Booknotes: Decisions of the Vicksburg Campaign

New Arrival:

Decisions of the Vicksburg Campaign: The Eighteen Critical Decisions That Defined the Operation by Larry Peterson (U Tenn Press, 2024).

From the description: "Vicksburg, nicknamed the Gibraltar of the Confederacy, was vital to Confederate supply lines, troop movements, and access to port cities on the Gulf of Mexico. The fortified city had been under constant attack since 1862 as Admiral Farragut assaulted Vicksburg after capturing New Orleans, and Major General Halleck enlisted then Major General Grant to devise an overland campaign to support a naval engagement. As Vicksburg was heavily garrisoned and resupplied regularly, Federal plans came up short again and again. But the pugnacious Grant would eventually devise a bold plan to cross the Mississippi River and advance along the western bank, use a feint by General Sherman’s forces and a raid by Colonel Grierson’s cavalry to draw out Confederate troops, then recross the river and capture Vicksburg."

Larry Peterson's Decisions of the Vicksburg Campaign is the latest volume in UT Press's Command Decisions in America’s Civil War series. For those unfamiliar with the series format, the volume "explores the critical decisions made by Confederate and Federal commanders during the battle and how these decisions shaped its outcome. Rather than offering a history of the battle, Larry Peterson hones in on a sequence of critical decisions made by commanders on both sides of the contest to provide a blueprint of the battles for Vicksburg at their tactical core. Identifying and exploring the critical decisions in this way allows students of the battles to progress from a knowledge of what happened to a mature grasp of why events unfolded as they did."
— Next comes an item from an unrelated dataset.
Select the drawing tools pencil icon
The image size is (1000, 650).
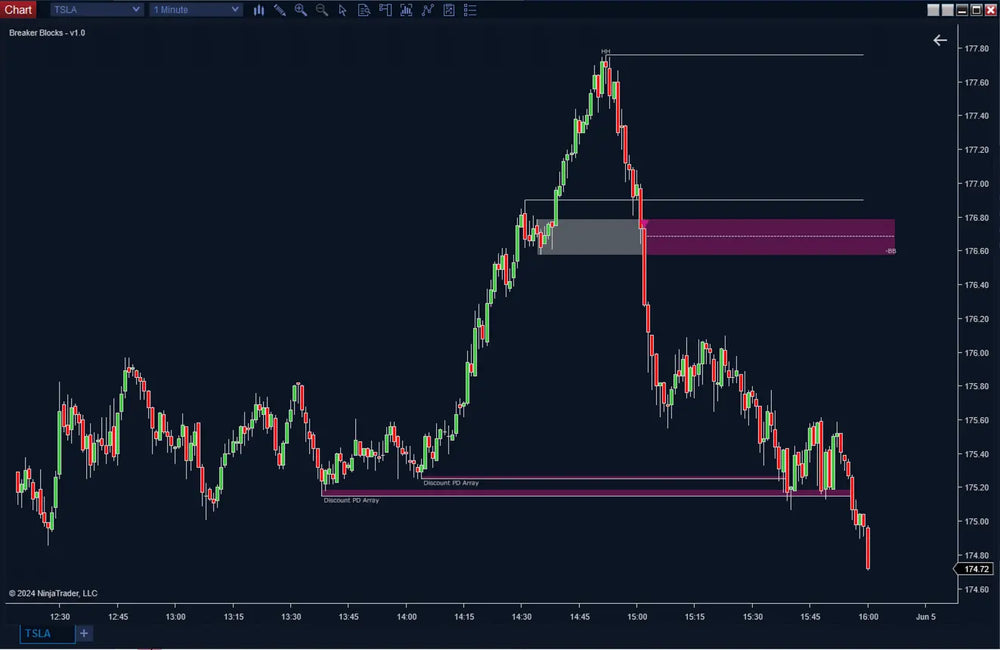pyautogui.click(x=280, y=10)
The book takes into the account the entire length the 1862-63 campaign. Organized into six time frames each consisting of 2-4 critical decisions, the first set of decisions involves top-level strategy and command, the second the late '62 Central Mississippi phase of the campaign, the third the maneuvers down the Louisiana side of the Mississippi (and the navy's run past the river batteries), the fourth the army's crossing below Vicksburg, the fifth the whirlwind series of battles that captured Jackson and hemmed Pemberton's army inside the Vicksburg fortifications, and the last section covers the siege and surrender. The bulk of the decisions types are operational and tactical in nature, with Grant, the far more aggressive of the two opposing commanders, having the most.
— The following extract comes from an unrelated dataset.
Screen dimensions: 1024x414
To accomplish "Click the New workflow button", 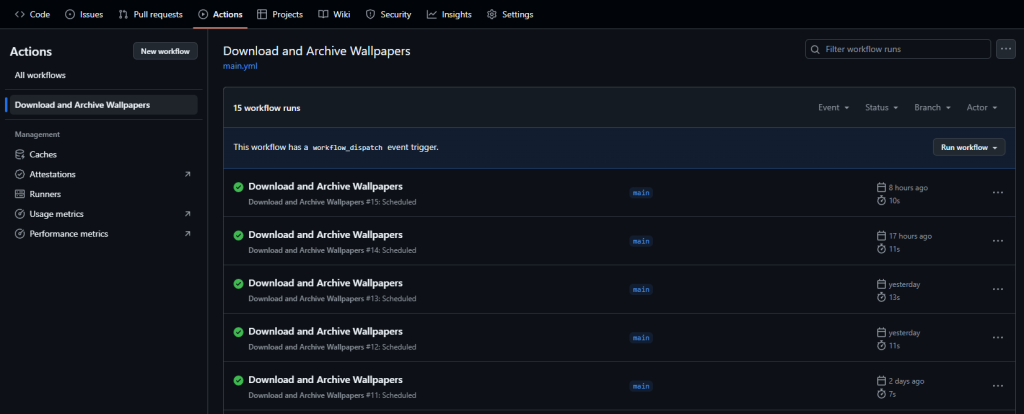I will click(x=165, y=51).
There are fourteen maps, an extended driving tour of the volume's critical decision analysis (similar in format to the classic War College guides), and orders of battle. Placed at the end of the book is an appendix discussing the Davis administration's summer 1863 options (one of which was to reinforce Pemberton in Mississippi rather than support the proposed offensive movement north into Pennsylvania). It is not included in the main part of the book because the author feels it is a Gettysburg Campaign decision and not a Vicksburg Campaign one. In the end, given the state of Confederate railroads, the author does not feel that reinforcements, even if dispatched immediately after the momentous mid-May strategy conference in Richmond, could have arrived in time to make a difference (especially with the passive Joseph E. Johnston in overall theater command).